Arrimando Dúo y cómo la confluencia de intereses derivó en una propuesta musical sólida
Redacción La Nueva Mañana
Se llamaban igual, amaban la música argentina, cantaban desde siempre, pero sus pasos no se habían encontrado sino en esas ocasiones donde se celebra la amistad como un ritual ineludible: el patio de los amigos, con una guitarra que pasa de manos como un augurio de buena vida o para conjurar los malos vientos.
Hasta que la idea de darle forma a una nueva expresión los juntó hace ocho años. Desde entonces Néstor Congnigni y Néstor Pérez son Arrimando Dúo.
Néstor, el “Gringo”, es Cognigni y viene de Melo, al sur provincial; un pueblo que, dada su condición de músico - dice en broma su compañero- bien puede ser origen de caracterización como gentilicio, “melómano”. Canta con ese tono melancólicamente vigoroso, es la voz grave del dúo, a pesar de ser tenor. Tiene a su cargo la armonía que proporciona la guitarra.

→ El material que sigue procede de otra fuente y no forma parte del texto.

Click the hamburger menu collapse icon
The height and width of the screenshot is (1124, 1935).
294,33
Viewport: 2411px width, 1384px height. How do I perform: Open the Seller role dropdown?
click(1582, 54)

Néstor, el “Negro”, es Pérez, de acá nomás -le gusta decir-, nacido tan cerquita de la cancha del Racing cordobés que lleva esa identificación como destino. Con “El Trueque”, formación musical que transitó la escena local a finales de los años noventa y algo del nuevo siglo, grabó un disco que fue premio de Cultura Municipal. En el Arrimando está a cargo del bajo rítmico que ofrece el bombo; su registro es ligeramente más alto, pero como los arreglos armónicos no tienen una voz líder, la suya viaja también como la del “otro” Néstor por toda la conjugación de sonidos.

Contagiar desde un escenario
Arrimando Dúo se propone como instrumento narrativo del hombre y sus circunstancias; ambos músicos coinciden en que los golpes de efecto no aportan al propósito de que poetas y compositores alcancen su ideal artístico; voces, guitarra y bombo se encuentran entonces en una expresión despojada y sensible.
Los Arrimando anhelan encontrar gozantes en cada hombre y mujer que recibe la palabra cantada. Con tan leve gesto como propósito artístico siguen rodando los escenarios.
Ya gozantes ellos mismos trabajan para ajustar el repertorio de lo que será su segundo EP, y ahí se detienen sin urgencias, porque consideran a dúo que la obra de notables como Yupanqui, Carnota, Coqui Ortiz o José Luis Aguirre, exige que el alma se entrometa en cada acorde, cada vocalización, cada respiración. El primer trabajo y casi todo su extenso repertorio es con arreglos del maestro Eduardo "Negro" Sosa, compositor, cantautor y amigo entrañable de los Arrimando.
Mientras tanto, también proyectan un espectáculo junto a compañeros de ruta musical que ponga en juego otras artes escénicas. Porque el arte popular es trabajo, es conciencia y deseo compartido.